Dr. James L. Mayfield
Tarrytown United Methodist Church
May 21, 2000

Text: John 15:1-11

There are times when life appears to be just one problem after another. This is going wrong. That is falling apart. She has been saying hurtful words. He is doing destructive deeds. They are making a mess of things.

Although it sometimes appears that life is just one problem after another, this is not the most accurate way to describe our lives. A much more accurate statement is that our lives are one choice after another, or that living is making one decision after another.

This being the case, then the key to living as God intends us to live has to do with our making the choices and decisions God wants us to make. And for us to make the choices God wants us to make, we must live in a positive relationship with God. This is what Jesus was talking about in the passage we read today. In it he used the metaphor of a grapevine to talk about our living as God intends, making the choices God wants us to make.

Just as the only way the branch of a vine can produce grapes is for that branch to be growing on a grapevine, just so, the only way our living can bear the fruit God intends us to produce is for us to be growing on the vine of Christ. When we live constantly nourished by Christ, the way branches are nourished by the vine, we are able to go through our days making the choices and decisions that are the mark of a fruitful life that is pleasing to God.

As obvious as this is, as true as we know this to be, it is still a great challenge to live as a branch on the vine of Christ. Most of us want to be the vine rather than just one of the branches. And we do not always want to be God's grapevine. Sometimes we want to be a trumpet vine. At other times we want to be an apple tree, and sometimes, a thorny cactus.

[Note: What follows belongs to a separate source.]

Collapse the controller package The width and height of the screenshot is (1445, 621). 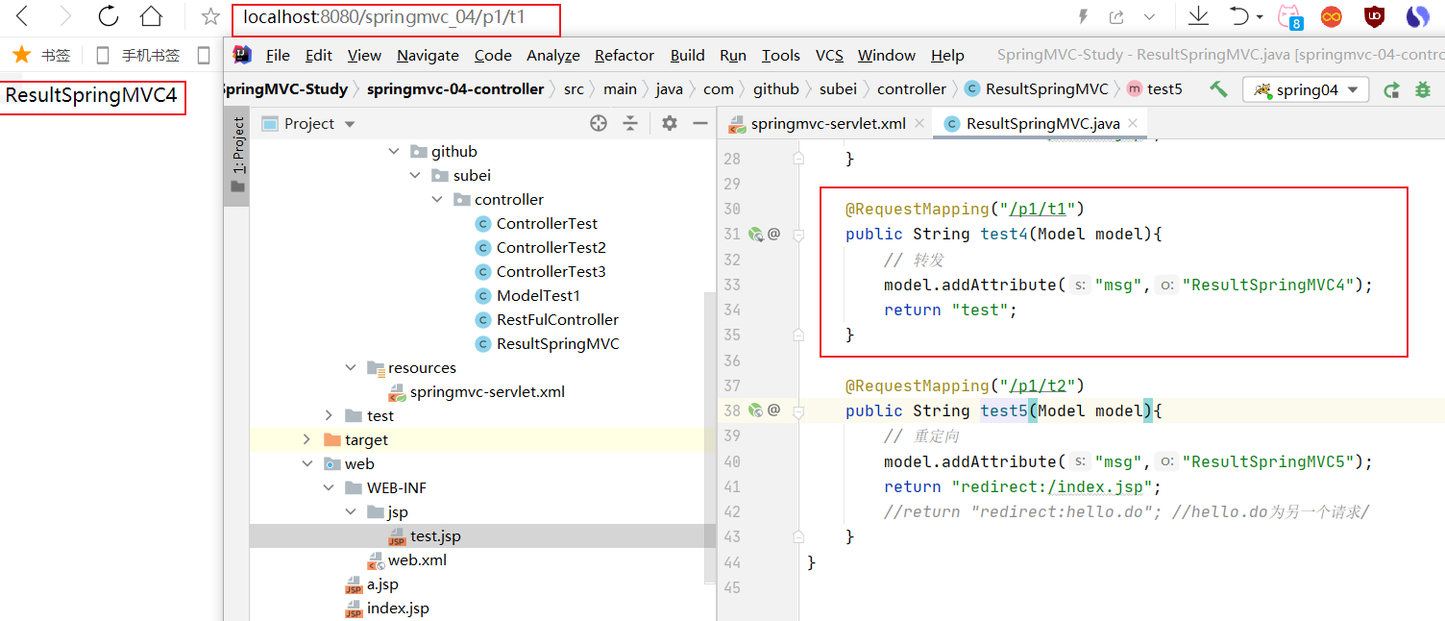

Outside a vital relationship with God, we play various games of pretending. We pretend to be persons other than the persons God created us to be, and we use our limited time and energies without any concern about God's will for our lives. This is the essence of sin: living our lives separated from God, and separated from our true identity, insensitive to what God wants, blind to who we really are, and refusing to do what God wants us to do.

But the truth of the matter remains; God is the owner of the vineyard of life; Christ is the vine from which we are to grow, and it is only when we live as branches on the vine of Christ that we are able to produce the fruit God created us to produce in life.

What is it to be a branch on the vine of Christ? To be a branch on the vine of Christ is something more—much more—than having one's name on a church roll. It is something more—much more—than carrying around in our head a bunch of beliefs about Jesus and God.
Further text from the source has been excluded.